What the task requires:
Beginning with the line that has "Image resolution: width=801" and ending with the line that has "Image resolution: width=603", retype the entries below exactly, except for the pictures.

[Screenshot grounding data]
.....
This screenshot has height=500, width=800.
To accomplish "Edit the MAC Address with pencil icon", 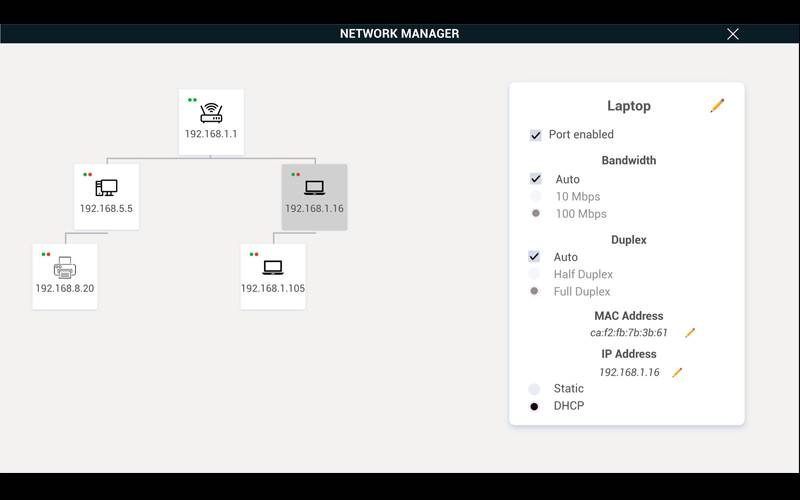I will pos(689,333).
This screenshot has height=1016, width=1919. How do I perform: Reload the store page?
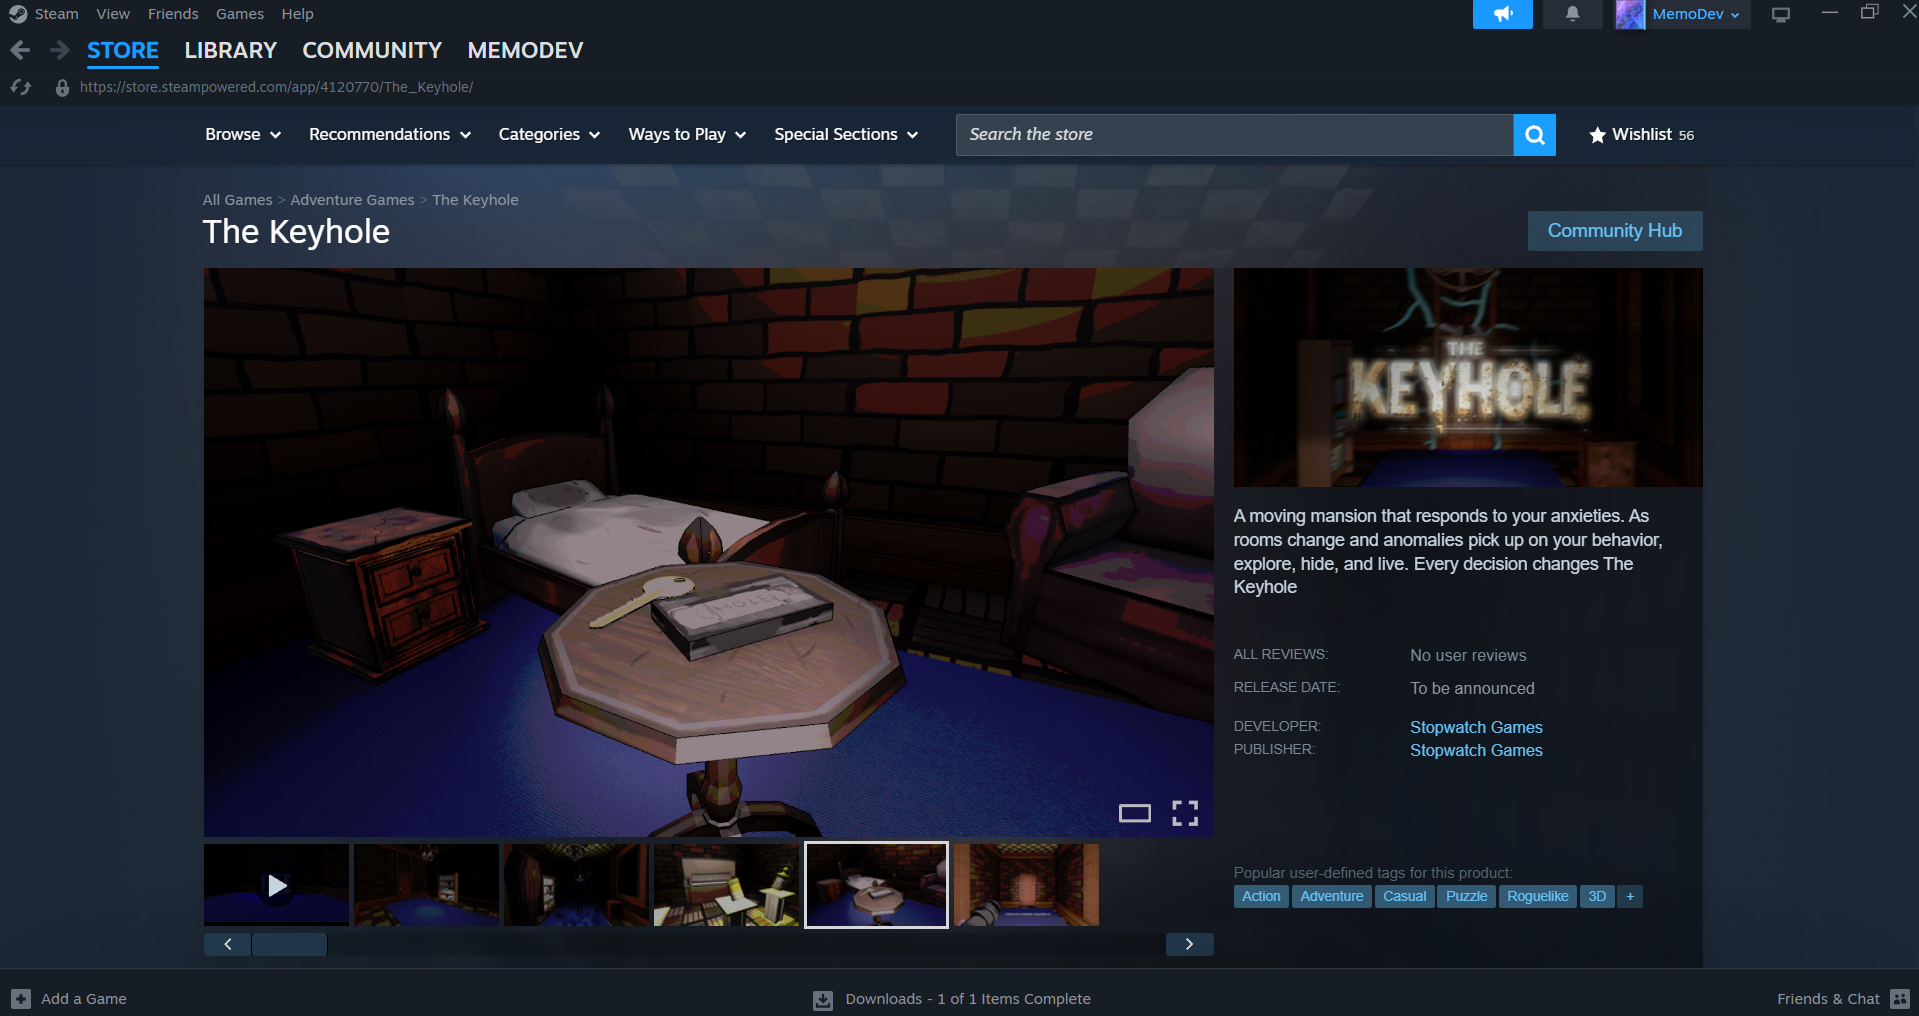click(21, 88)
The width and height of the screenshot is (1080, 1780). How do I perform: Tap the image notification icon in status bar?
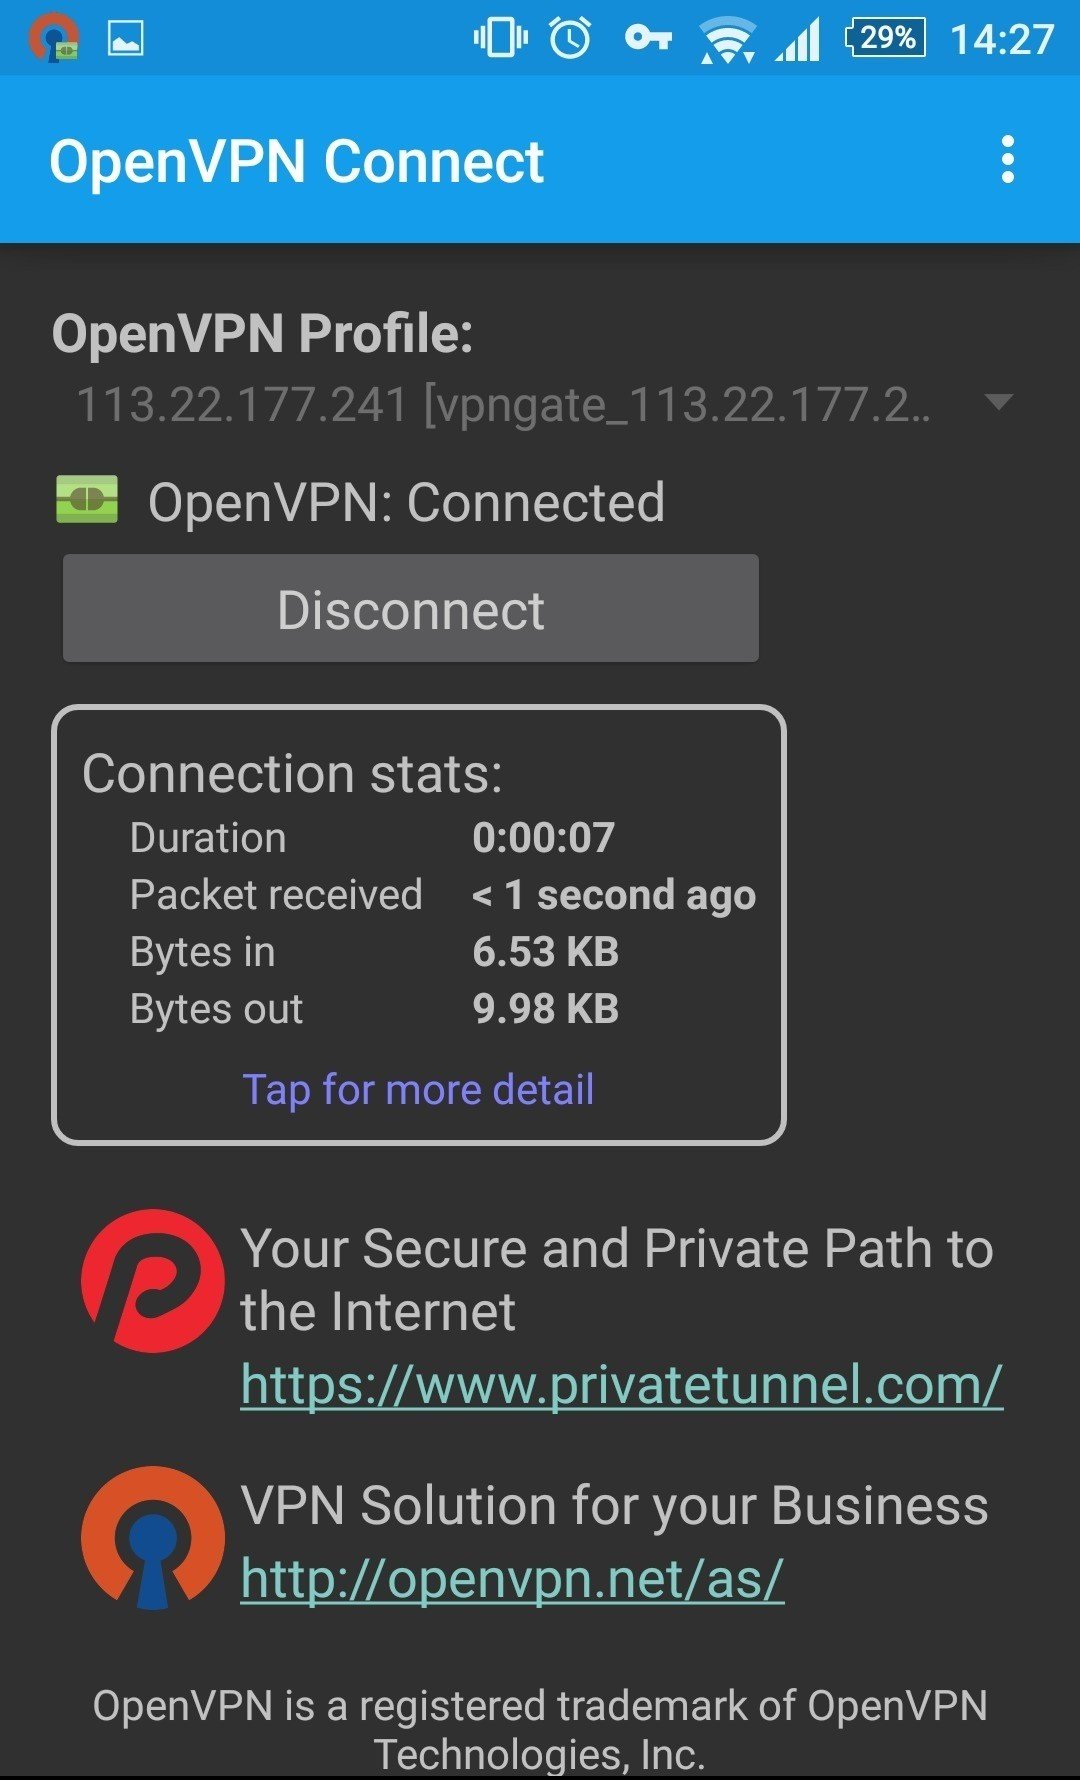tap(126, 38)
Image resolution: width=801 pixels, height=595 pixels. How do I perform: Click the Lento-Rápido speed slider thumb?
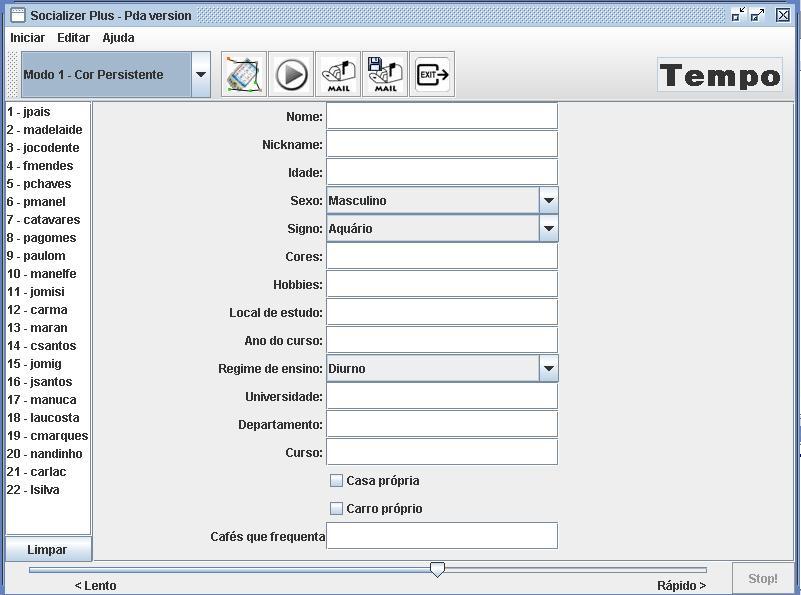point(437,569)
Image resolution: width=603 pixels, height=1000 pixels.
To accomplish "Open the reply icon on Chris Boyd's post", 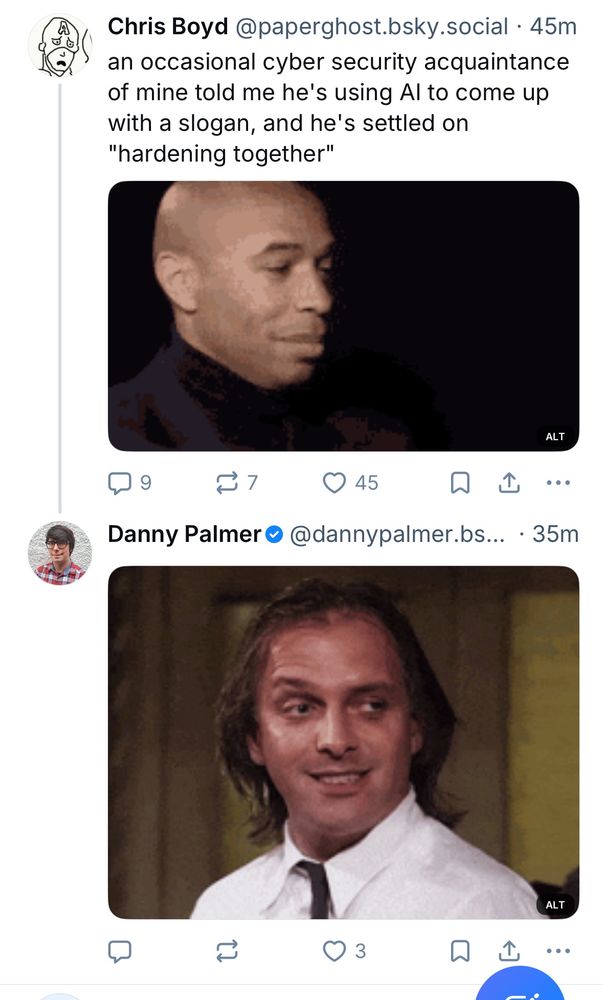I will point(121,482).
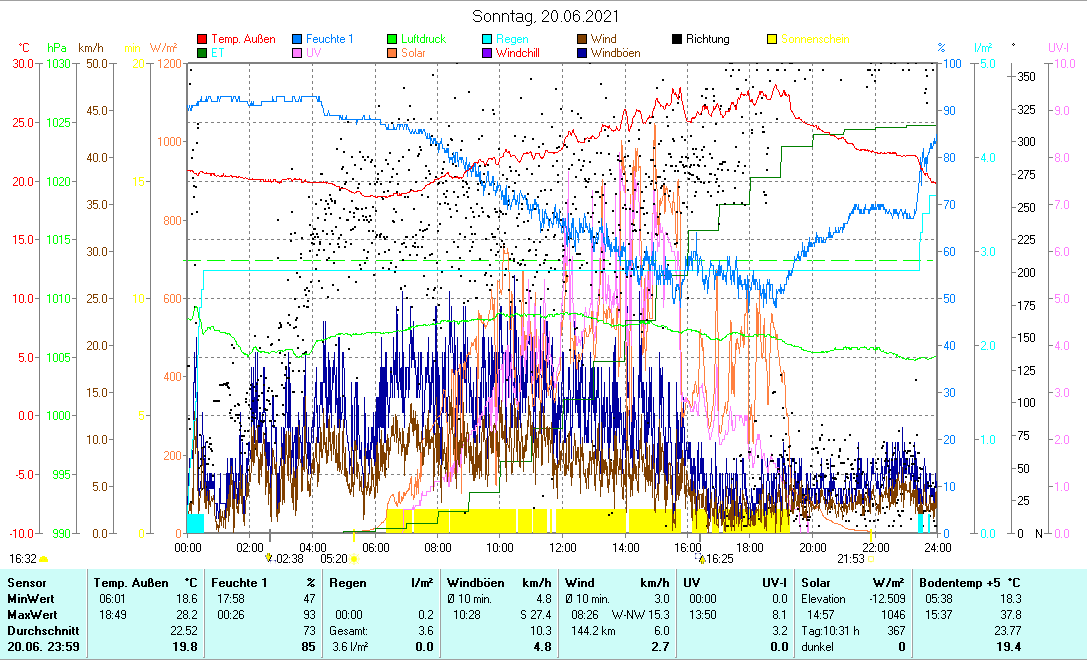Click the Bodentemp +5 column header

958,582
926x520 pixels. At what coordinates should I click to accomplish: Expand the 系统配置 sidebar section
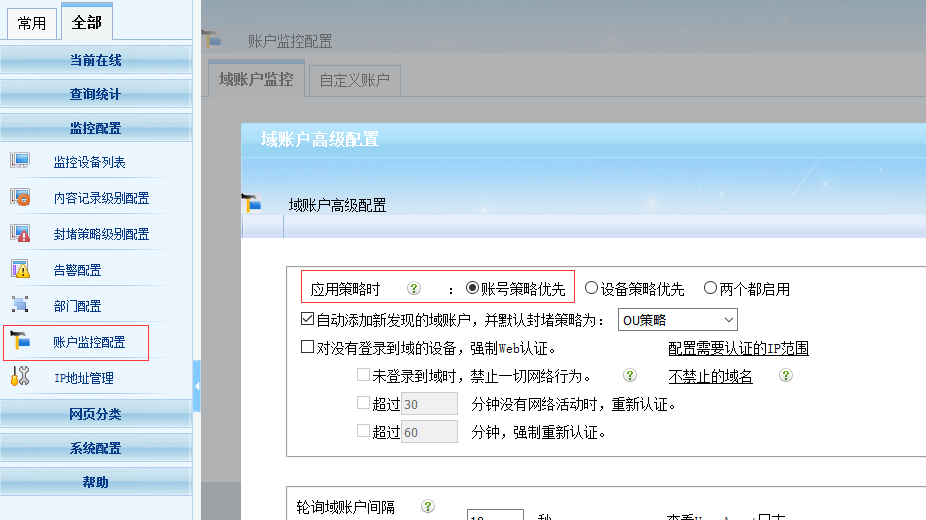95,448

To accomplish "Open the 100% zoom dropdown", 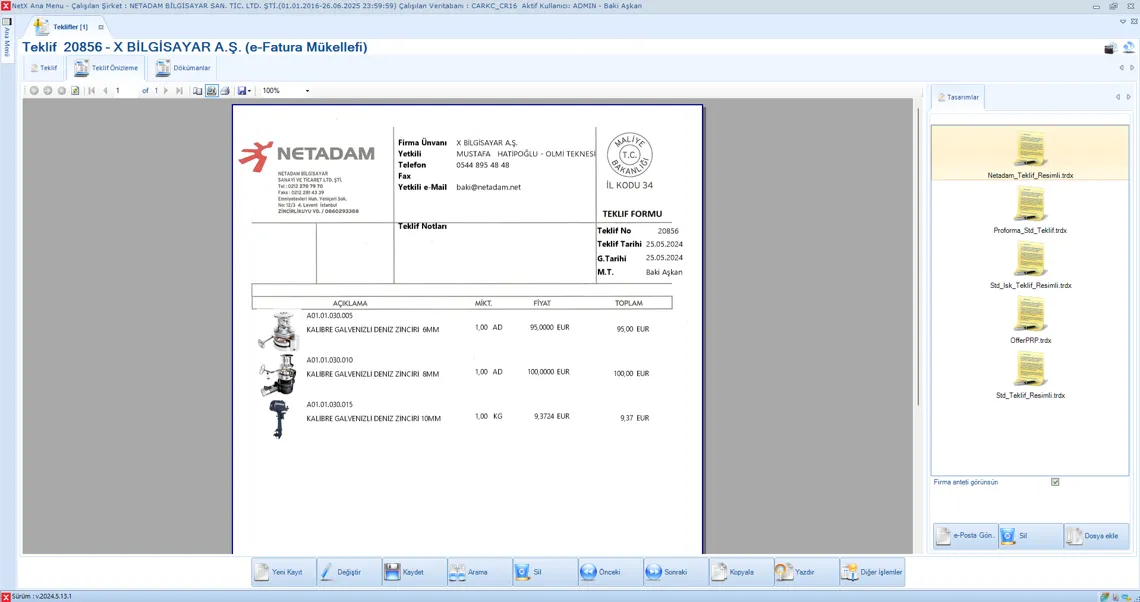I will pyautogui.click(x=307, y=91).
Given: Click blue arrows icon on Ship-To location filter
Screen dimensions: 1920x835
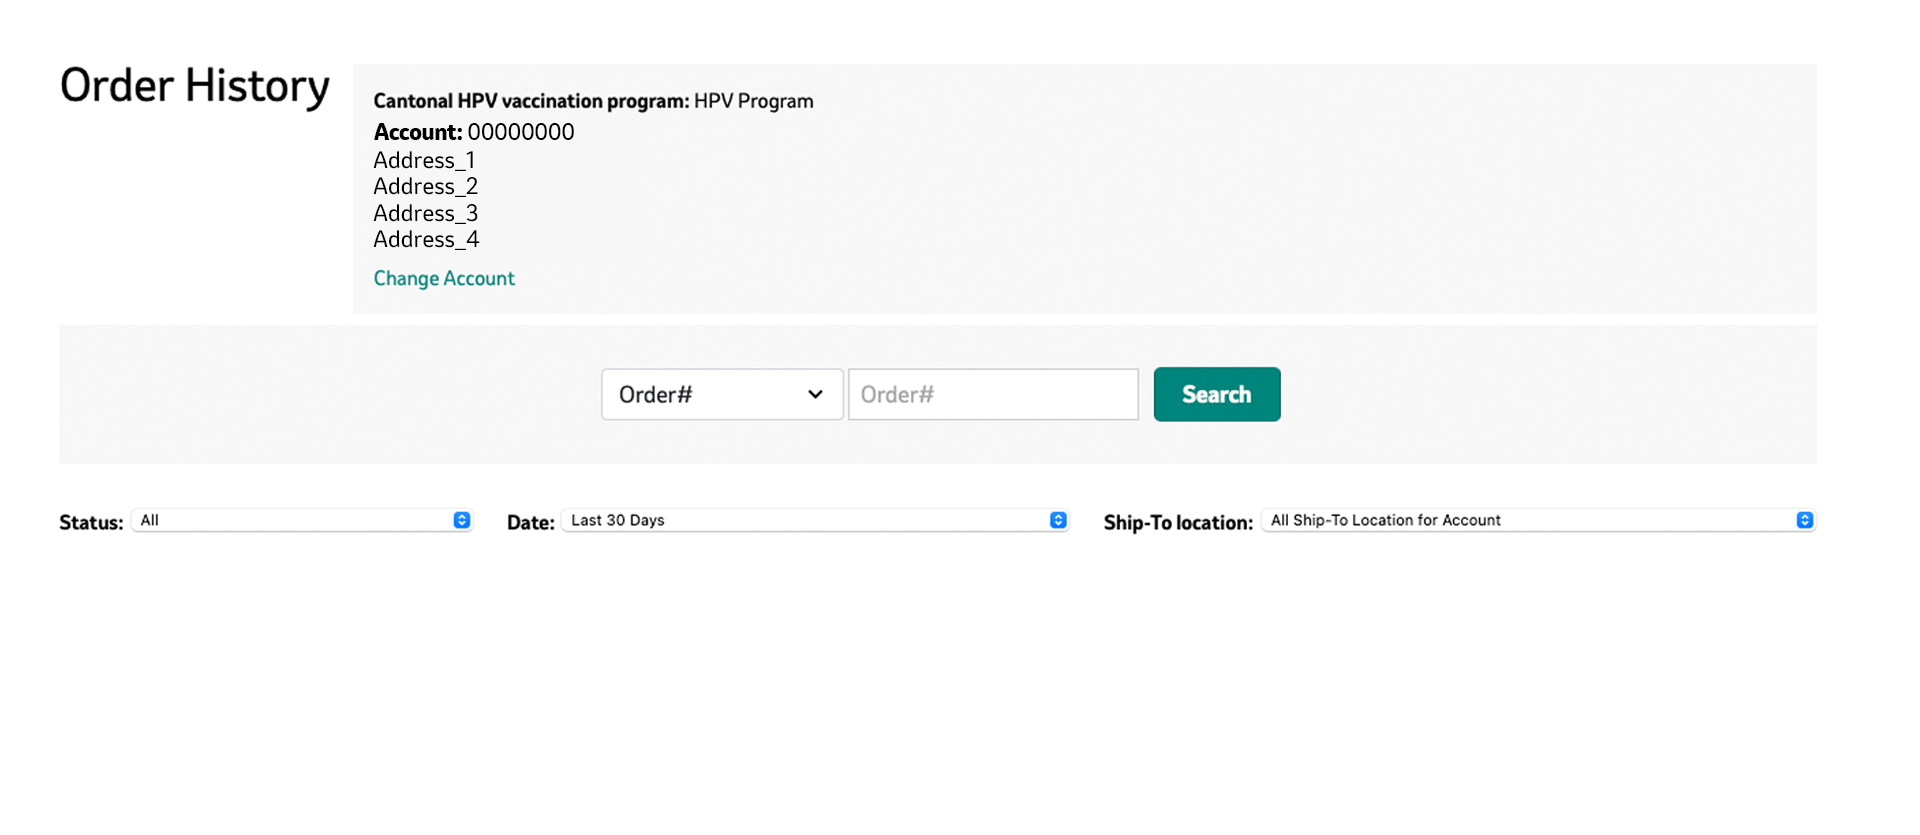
.....
Solved problem:
Image resolution: width=801 pixels, height=595 pixels. How do I perform: Click the Lento-Rápido speed slider thumb?
point(437,569)
Image resolution: width=603 pixels, height=1000 pixels.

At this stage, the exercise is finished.